**BRIEF**. Reproduce the listing from its start through the line containing "7919 (118, 97)", including both of those lines, and leave the pictures out of your answer.
*-*-*
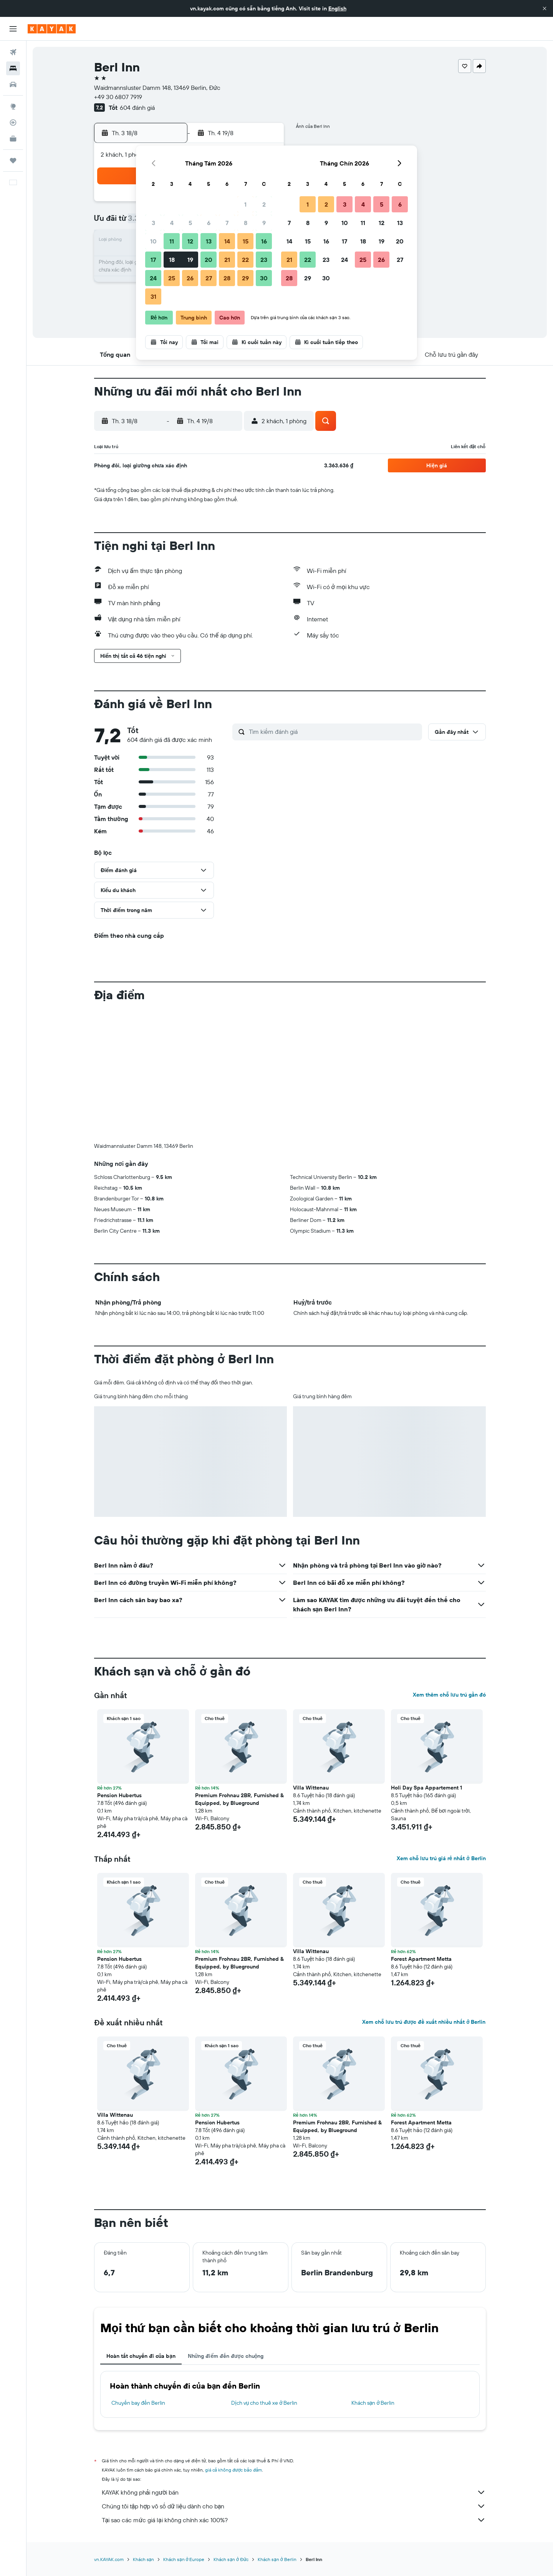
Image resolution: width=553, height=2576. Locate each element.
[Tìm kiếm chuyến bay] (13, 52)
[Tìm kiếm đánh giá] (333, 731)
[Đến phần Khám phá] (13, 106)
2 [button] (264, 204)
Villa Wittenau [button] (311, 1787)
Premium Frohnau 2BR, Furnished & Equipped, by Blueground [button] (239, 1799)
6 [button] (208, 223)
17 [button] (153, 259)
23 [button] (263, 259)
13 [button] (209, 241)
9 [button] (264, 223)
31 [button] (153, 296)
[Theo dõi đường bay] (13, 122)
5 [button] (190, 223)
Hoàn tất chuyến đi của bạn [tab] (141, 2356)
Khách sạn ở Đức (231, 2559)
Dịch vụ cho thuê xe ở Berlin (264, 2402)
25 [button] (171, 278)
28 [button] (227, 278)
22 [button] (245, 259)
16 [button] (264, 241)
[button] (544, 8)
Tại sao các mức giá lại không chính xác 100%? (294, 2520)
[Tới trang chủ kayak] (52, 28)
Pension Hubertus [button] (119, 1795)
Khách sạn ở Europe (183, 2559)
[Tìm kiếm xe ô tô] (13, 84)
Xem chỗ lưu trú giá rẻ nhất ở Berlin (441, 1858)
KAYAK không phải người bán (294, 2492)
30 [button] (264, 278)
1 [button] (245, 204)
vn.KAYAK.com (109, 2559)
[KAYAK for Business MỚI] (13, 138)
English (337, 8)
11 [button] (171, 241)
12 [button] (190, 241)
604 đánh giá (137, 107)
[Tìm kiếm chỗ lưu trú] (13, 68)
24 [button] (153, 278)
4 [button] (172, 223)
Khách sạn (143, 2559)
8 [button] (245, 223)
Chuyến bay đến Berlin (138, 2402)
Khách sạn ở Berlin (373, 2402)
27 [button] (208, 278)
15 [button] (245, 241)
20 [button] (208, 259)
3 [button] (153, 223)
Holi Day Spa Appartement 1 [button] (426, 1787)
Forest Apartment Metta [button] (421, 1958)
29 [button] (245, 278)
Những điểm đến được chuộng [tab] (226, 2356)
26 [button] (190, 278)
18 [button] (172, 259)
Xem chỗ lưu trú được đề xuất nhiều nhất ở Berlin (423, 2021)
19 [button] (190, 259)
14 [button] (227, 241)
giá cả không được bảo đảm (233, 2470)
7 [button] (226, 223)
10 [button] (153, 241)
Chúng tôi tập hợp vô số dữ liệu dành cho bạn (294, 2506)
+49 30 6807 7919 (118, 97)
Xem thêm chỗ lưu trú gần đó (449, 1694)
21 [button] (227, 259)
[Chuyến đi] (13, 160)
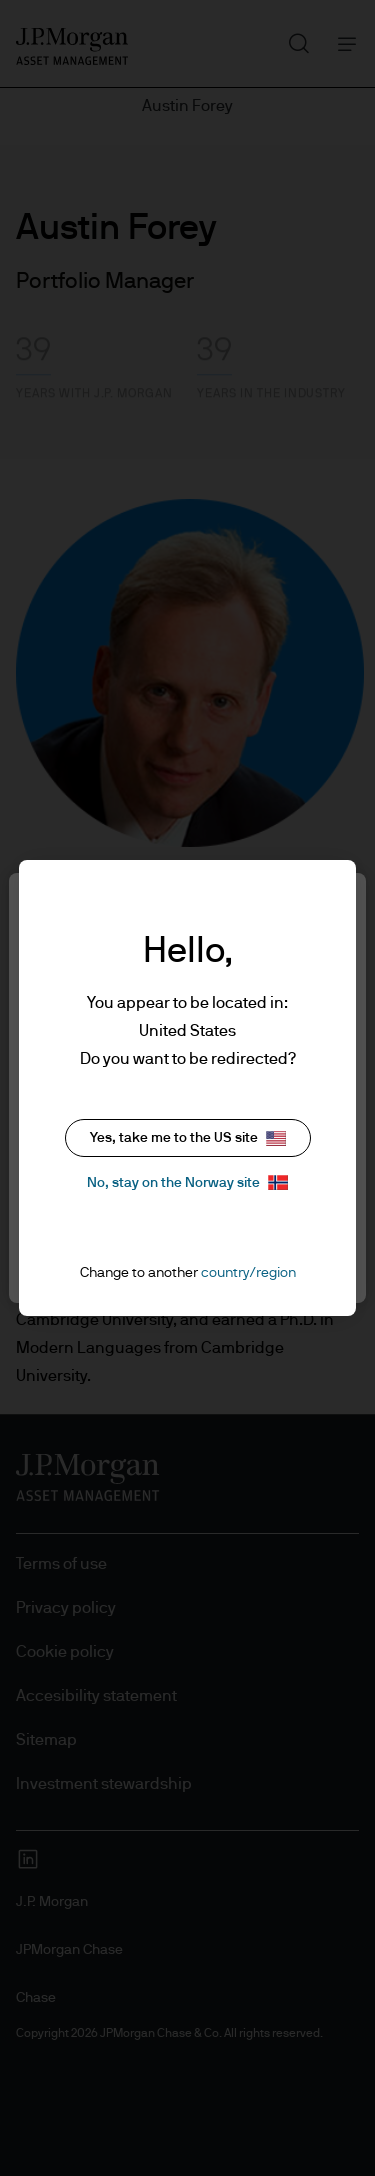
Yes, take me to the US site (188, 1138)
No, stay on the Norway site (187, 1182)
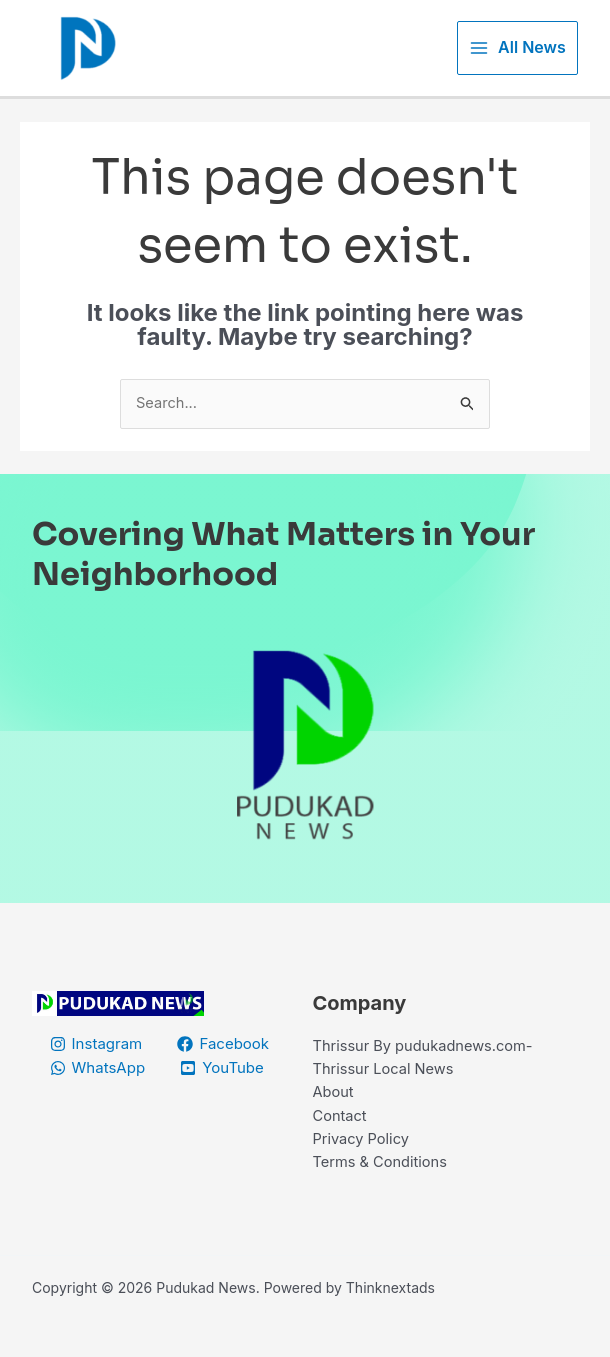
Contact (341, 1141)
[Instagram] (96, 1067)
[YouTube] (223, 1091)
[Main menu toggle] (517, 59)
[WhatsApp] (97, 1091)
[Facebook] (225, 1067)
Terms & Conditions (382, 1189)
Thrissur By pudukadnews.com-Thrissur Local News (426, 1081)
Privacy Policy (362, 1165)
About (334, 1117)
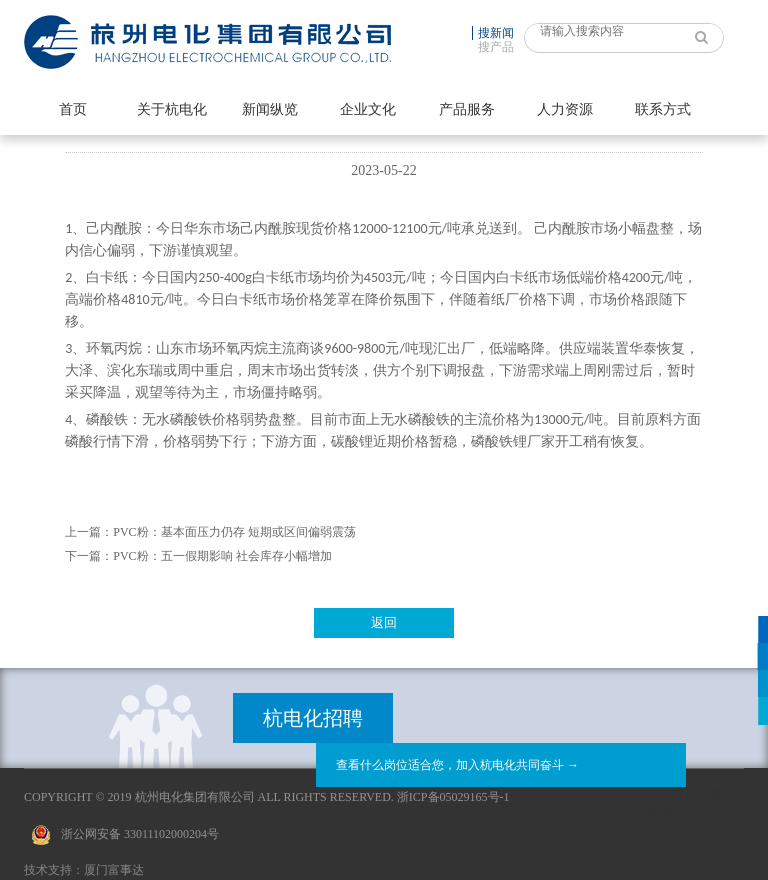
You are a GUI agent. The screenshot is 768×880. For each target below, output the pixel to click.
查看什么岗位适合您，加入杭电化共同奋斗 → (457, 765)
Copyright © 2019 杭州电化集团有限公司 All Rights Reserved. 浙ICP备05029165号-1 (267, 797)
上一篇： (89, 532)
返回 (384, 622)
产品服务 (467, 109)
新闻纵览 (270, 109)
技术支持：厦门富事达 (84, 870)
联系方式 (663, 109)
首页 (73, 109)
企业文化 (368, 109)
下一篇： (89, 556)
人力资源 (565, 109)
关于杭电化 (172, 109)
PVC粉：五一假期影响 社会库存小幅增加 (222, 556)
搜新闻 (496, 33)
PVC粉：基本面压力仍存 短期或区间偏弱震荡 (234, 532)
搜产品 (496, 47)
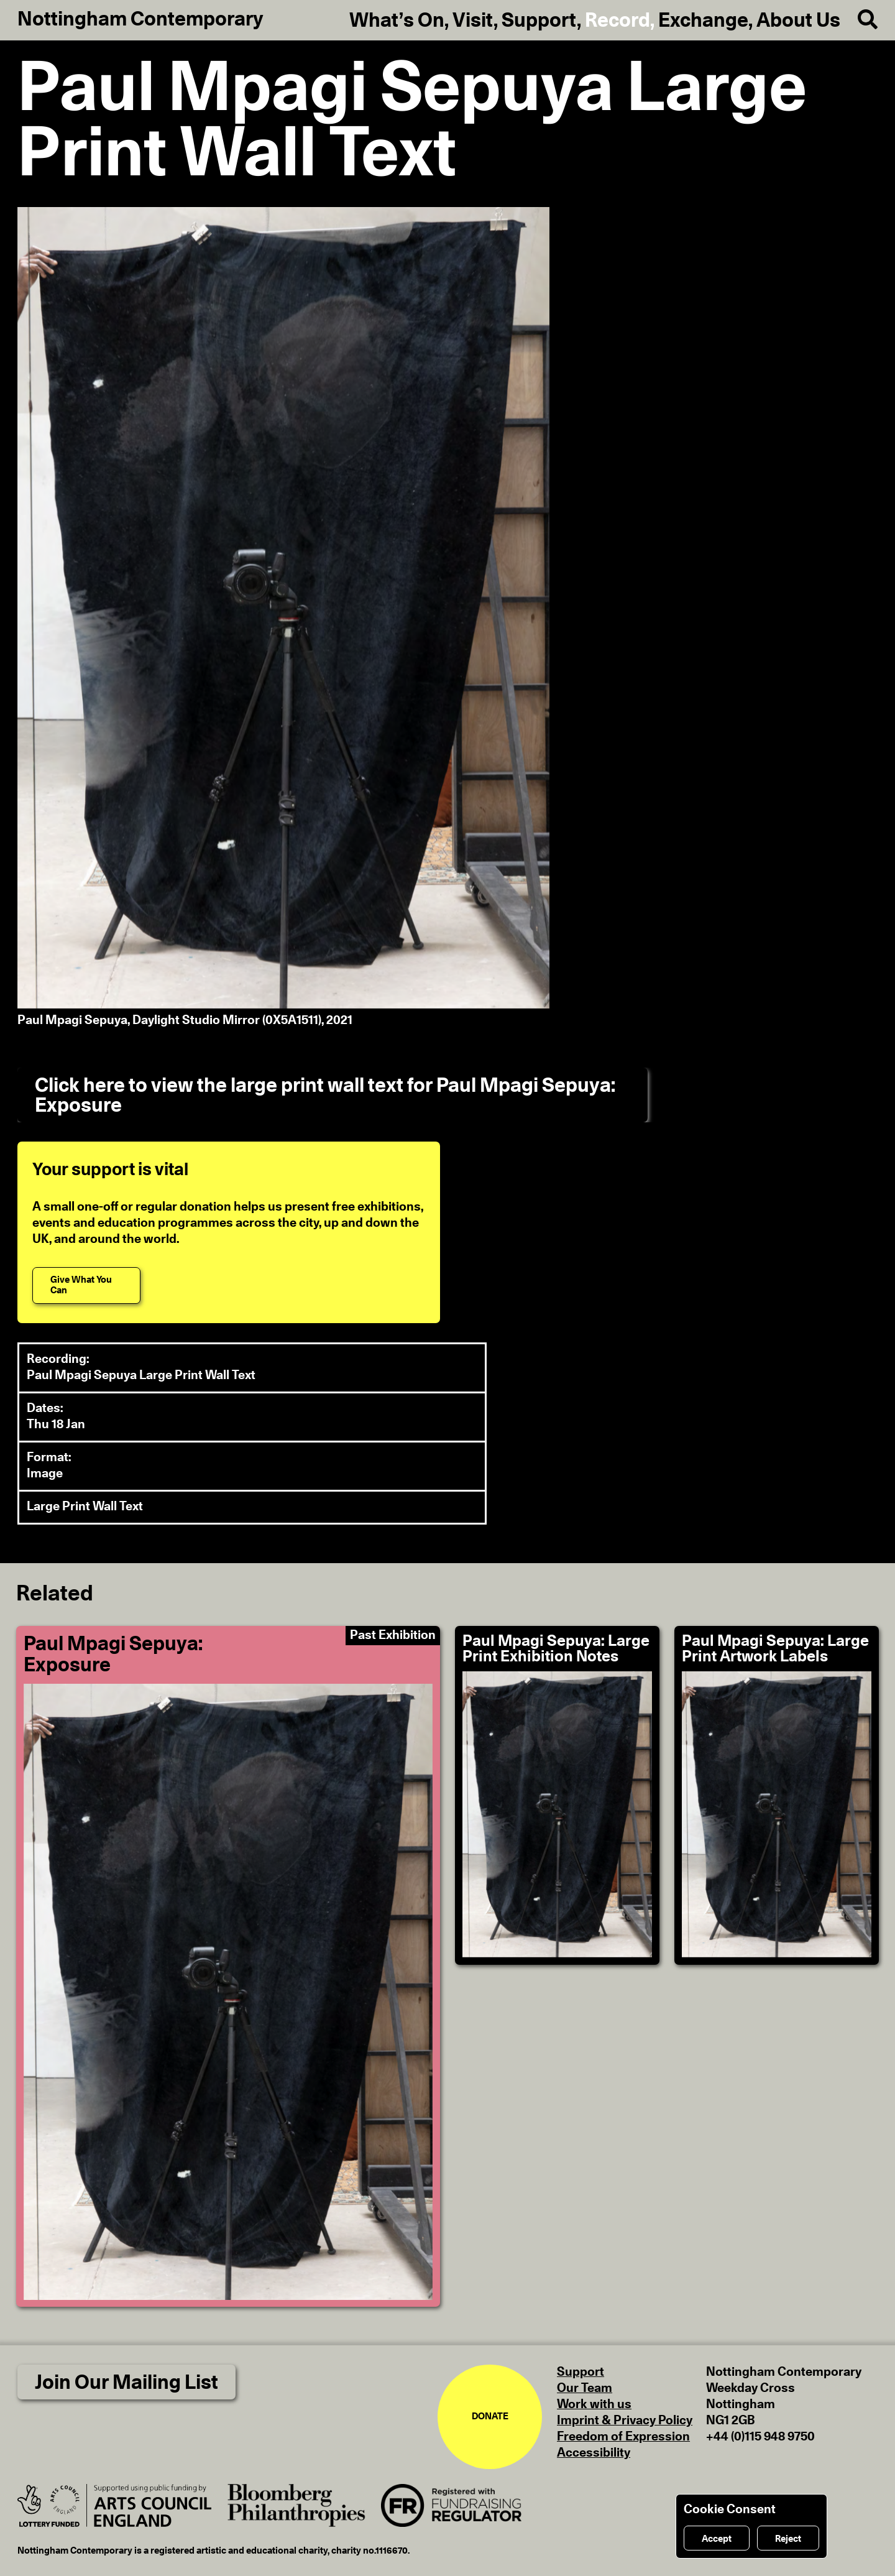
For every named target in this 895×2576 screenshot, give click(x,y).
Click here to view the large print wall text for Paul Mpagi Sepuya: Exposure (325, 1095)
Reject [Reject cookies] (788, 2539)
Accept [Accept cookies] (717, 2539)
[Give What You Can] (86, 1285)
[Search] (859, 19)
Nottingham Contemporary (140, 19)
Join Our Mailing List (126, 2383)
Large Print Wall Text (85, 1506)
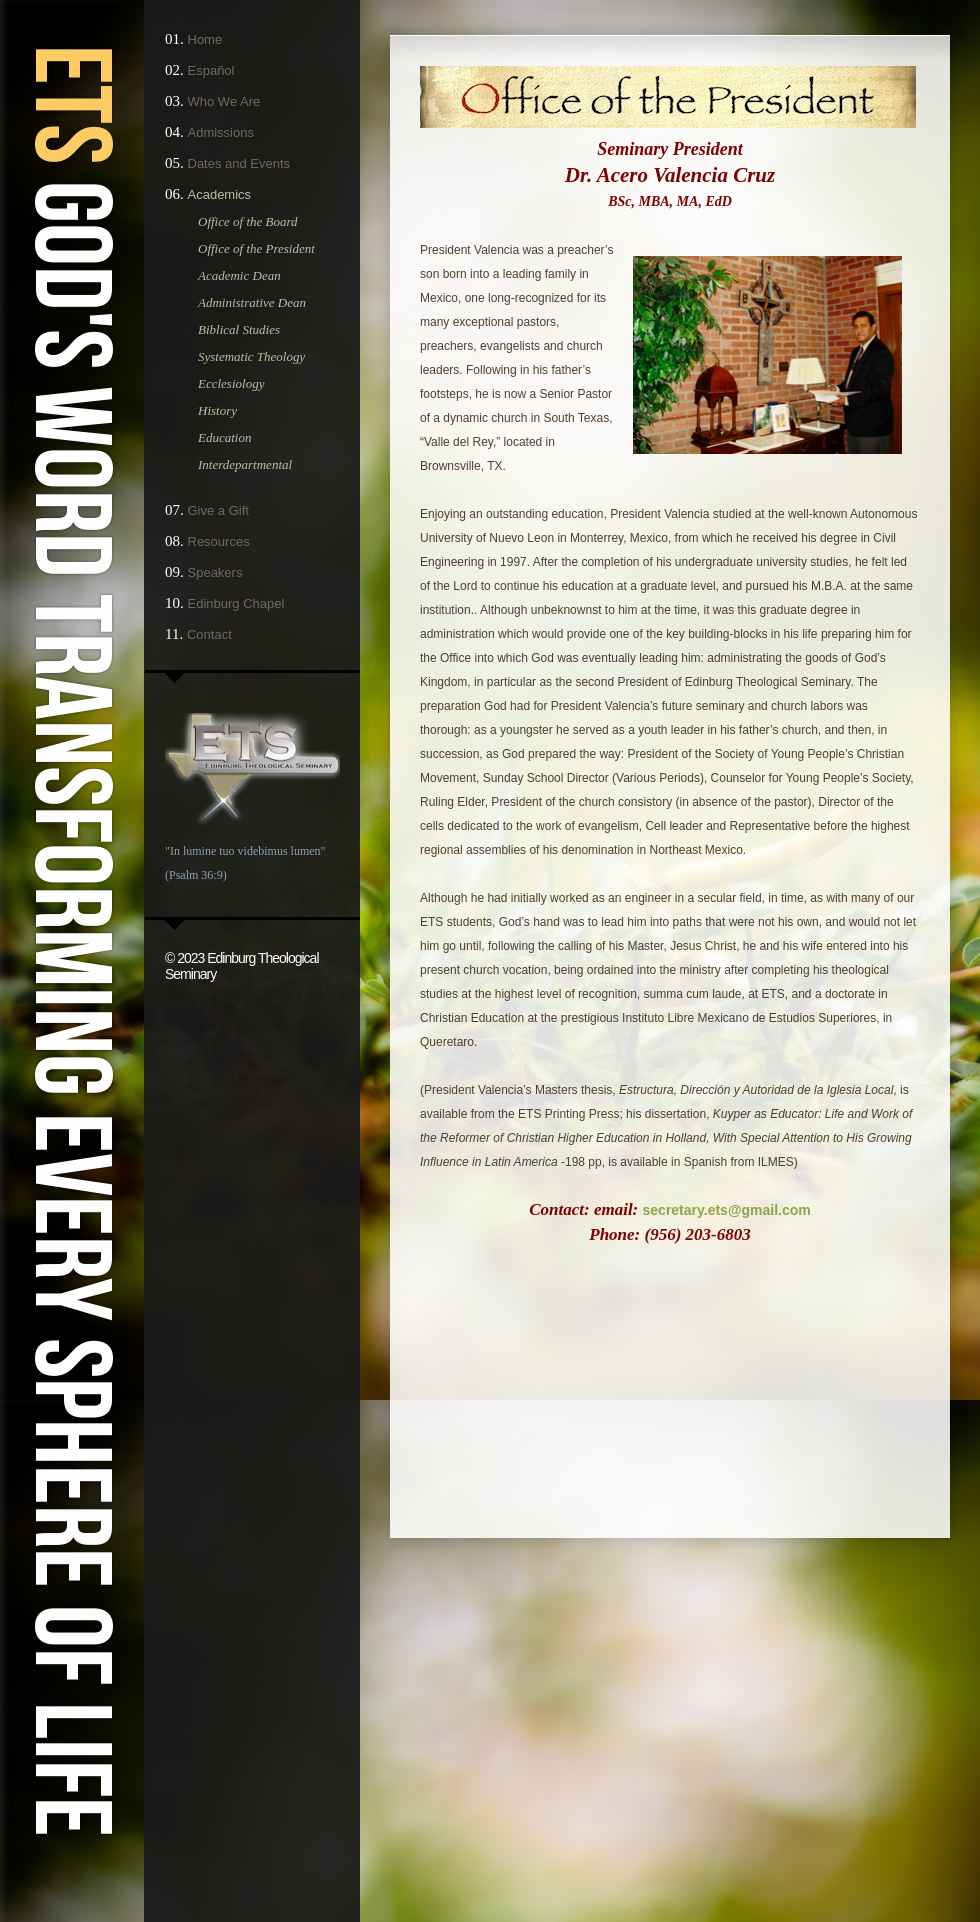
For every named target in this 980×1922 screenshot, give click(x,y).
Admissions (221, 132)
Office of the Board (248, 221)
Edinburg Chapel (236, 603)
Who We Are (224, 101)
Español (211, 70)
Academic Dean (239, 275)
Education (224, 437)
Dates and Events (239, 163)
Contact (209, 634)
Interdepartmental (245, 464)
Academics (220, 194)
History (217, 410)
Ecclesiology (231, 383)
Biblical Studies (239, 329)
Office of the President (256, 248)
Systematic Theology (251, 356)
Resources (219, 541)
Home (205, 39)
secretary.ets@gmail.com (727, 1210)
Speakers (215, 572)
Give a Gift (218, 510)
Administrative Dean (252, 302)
*-*-*
**RESULT OF THE TASK**.
Image resolution: width=553, height=2576. Locate each element.
[Tìm kiếm chuyến bay] (13, 52)
[Tìm kiếm đánh giá] (333, 731)
[Đến phần Khám phá] (13, 106)
2 [button] (264, 204)
Villa Wittenau [button] (311, 1787)
Premium Frohnau 2BR, Furnished & Equipped, by Blueground [button] (239, 1799)
6 [button] (208, 223)
17 [button] (153, 259)
23 [button] (263, 259)
13 [button] (209, 241)
9 [button] (264, 223)
31 [button] (153, 296)
[Theo dõi đường bay] (13, 122)
5 [button] (190, 223)
Hoàn tất chuyến đi của bạn [tab] (141, 2356)
Khách sạn ở Đức (231, 2559)
Dịch vụ cho thuê xe ở Berlin (264, 2402)
25 [button] (171, 278)
28 [button] (227, 278)
22 [button] (245, 259)
16 [button] (264, 241)
[button] (544, 8)
Tại sao các mức giá lại không chính xác 100%? (294, 2520)
[Tới trang chủ kayak] (52, 28)
Pension Hubertus [button] (119, 1795)
Khách sạn ở Europe (183, 2559)
[Tìm kiếm xe ô tô] (13, 84)
Xem chỗ lưu trú giá rẻ nhất ở Berlin (441, 1858)
KAYAK không phải người bán (294, 2492)
30 [button] (264, 278)
1 [button] (245, 204)
vn.KAYAK.com (109, 2559)
[KAYAK for Business MỚI] (13, 138)
English (337, 8)
11 [button] (171, 241)
12 [button] (190, 241)
604 đánh giá (137, 107)
[Tìm kiếm chỗ lưu trú] (13, 68)
24 [button] (153, 278)
4 [button] (172, 223)
Khách sạn (143, 2559)
8 [button] (245, 223)
Chuyến bay đến Berlin (138, 2402)
Khách sạn ở Berlin (373, 2402)
27 [button] (208, 278)
15 [button] (245, 241)
20 [button] (208, 259)
3 [button] (153, 223)
Holi Day Spa Appartement 1 [button] (426, 1787)
Forest Apartment Metta [button] (421, 1958)
29 [button] (245, 278)
Những điểm đến được chuộng [tab] (226, 2356)
26 [button] (190, 278)
18 [button] (172, 259)
Xem chỗ lưu trú được đề xuất nhiều nhất ở Berlin (423, 2021)
19 [button] (190, 259)
14 [button] (227, 241)
giá cả không được bảo đảm (233, 2470)
7 [button] (226, 223)
10 [button] (153, 241)
Chúng tôi tập hợp vô số dữ liệu dành cho bạn (294, 2506)
+49 30 6807 7919 (118, 97)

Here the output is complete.